PC2 at ISC'18

We are participating at ISC 2018 in Frankfurt, which is the largest European conference and trade show on High-Performance Computing. You can meet us at the Gauss-Allianz booth (M-230) on Tuesday from 10:00-11:00.

Dr. Tobias Kenter will present a talk on "Accelerating Modern Scientific Simulations with FPGAs"

Abstract

The Paderborn Center for Parallel Computing is investing into Field-Programmable Gate Arrays (FPGAs) as accelerator technology for HPC. Complementary to a recently signed procurement of a system with 32 latest generation Stratix 10 FPGAs, development efforts are put into FPGA acceleration libraries, infrastructure, and applications. First results of a collaboration project for the acceleration of modern scientific simulation codes have recently been presented at one of the major scientific conferences of the FPGA community, the 26th IEEE International Symposium on Field-Programmable Custom Computing Machines (FCCM). At ISC, we want to make the HPC community aware of these results and their context.
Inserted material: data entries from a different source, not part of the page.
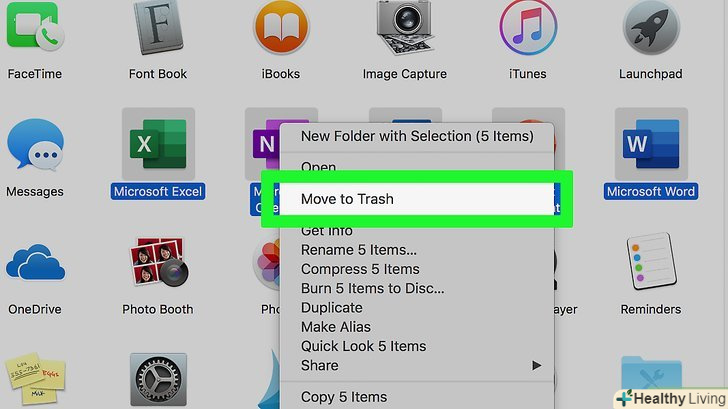Viewport: 728px width, 409px height.
Task: Select the Reminders app icon
Action: point(650,265)
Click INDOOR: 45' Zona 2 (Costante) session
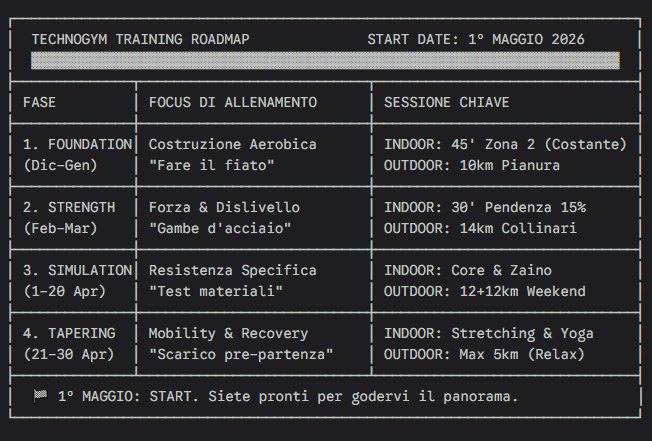 click(x=506, y=145)
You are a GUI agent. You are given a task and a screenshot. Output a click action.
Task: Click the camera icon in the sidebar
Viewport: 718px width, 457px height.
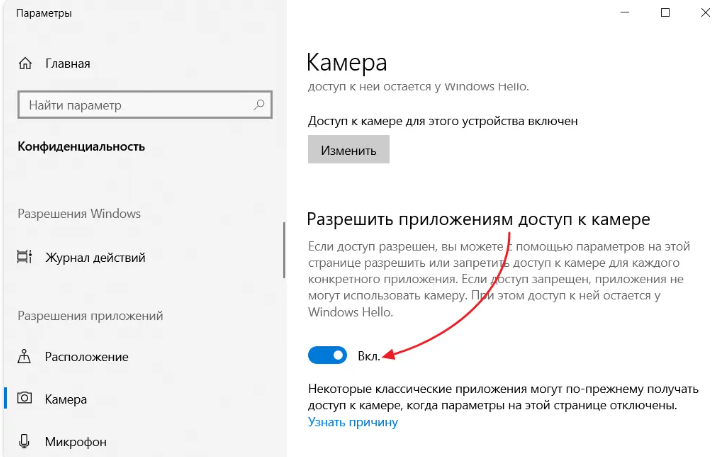point(26,399)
The exploration of FPGAs as accelerators for scientific simulations has so far mostly been focused on small kernels of methods working on regular data structures, for example in the form of stencil computations for finite difference methods. In computational sciences, often more advanced methods are employed that promise better stability, convergence, locality, and scaling. Unstructured meshes are shown to be more effective and more accurate, compared to regular grids, in representing computation domains of various shapes. Using unstructured meshes, the discontinuous Galerkin method preserves the ability to perform explicit local update operations for simulations in the time domain. 
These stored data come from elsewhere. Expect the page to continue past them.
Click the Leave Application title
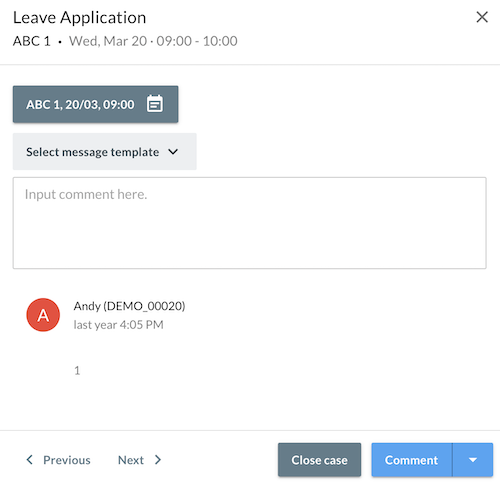The height and width of the screenshot is (485, 500). [80, 17]
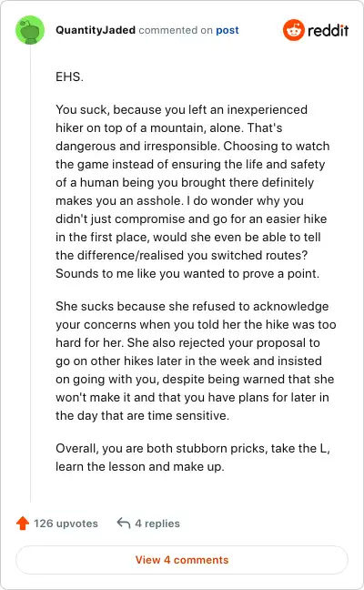Click the "126 upvotes" count
364x590 pixels.
[x=66, y=524]
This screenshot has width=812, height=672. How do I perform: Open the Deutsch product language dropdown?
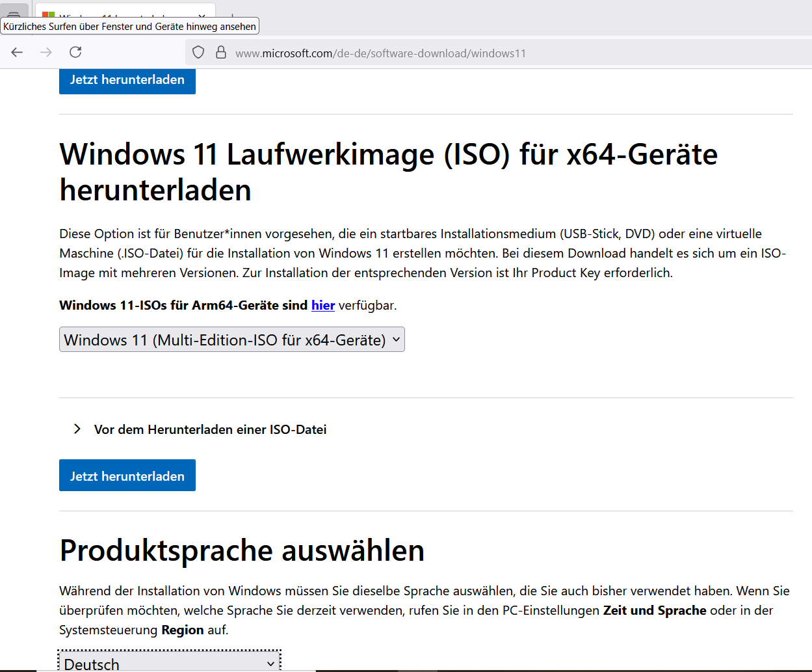(x=169, y=663)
In our current work, we investigate FPGAs as the target platform for implementation of the nodal discontinuous Galerkin method to find time-domain solutions of Maxwell’s equations in an unstructured mesh. In a first step, off-chip memory bandwidth demands are limited by maximizing data reuse and fitting constant coefficients into registers and on-chip RAM blocks. The data layout and parallel access patterns are suitably partitioned to allow this local memory to feed wide data paths with hundreds of parallel floating point operations reliably with data in every cycle. 

Despite the high arithmetic intensity obtained after customizing the local memory layout, some phases and variants of the application require high sustained off-chip bandwidth in the order of tens of GB/s and thus close to the target platforms peak bandwidth. Achiving this bandwidth is particularly challenging due to indirect addressing into the unstructured mesh, which leads to deterministic, yet irregular memory access patterns. We show that by decoupling off-chip memory accesses from the computations on the FPGA, high memory bandwidth can be sustained even for this indirect addressing pattern.
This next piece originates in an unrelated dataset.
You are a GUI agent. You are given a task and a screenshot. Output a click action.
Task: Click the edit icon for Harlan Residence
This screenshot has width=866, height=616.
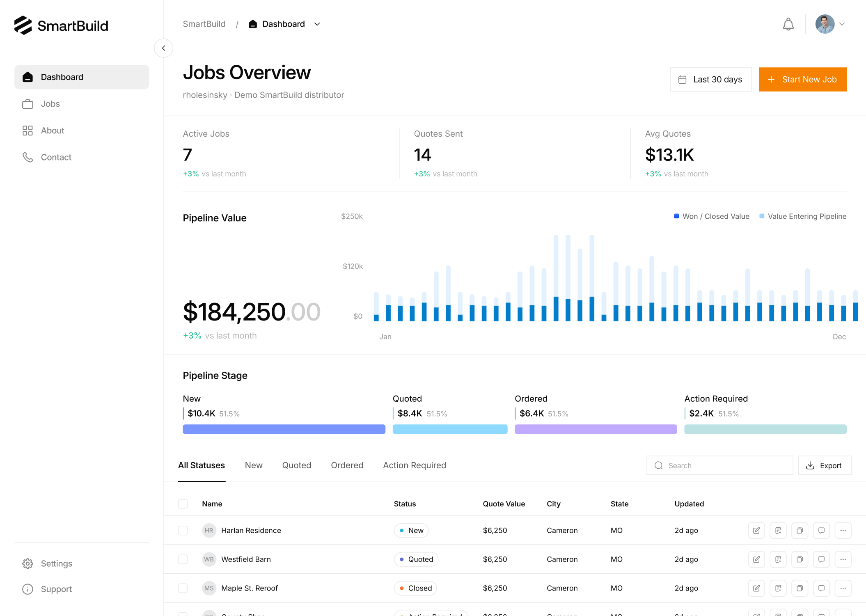click(756, 530)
Using the Intel OpenCL SDK for FPGAs, we present implementations for different polynomial orders of the discontinuous Galerkin method. In different phases of the algorithm, either computational or bandwidth limits of the Arria 10 platform are almost reached, achieving more than 100 GFLOPS/s in several kernels and thus overall outperforming a highly multithreaded CPU implementation by around 2x. With ongoing efforts towards the maintainability of these codes for computational scientists, towards scaling the designs for the bigger next generation Stratix 10 FPGAs and over multiple compute nodes, we see this application domain as a highly promising field for FPGA acceleration in HPC.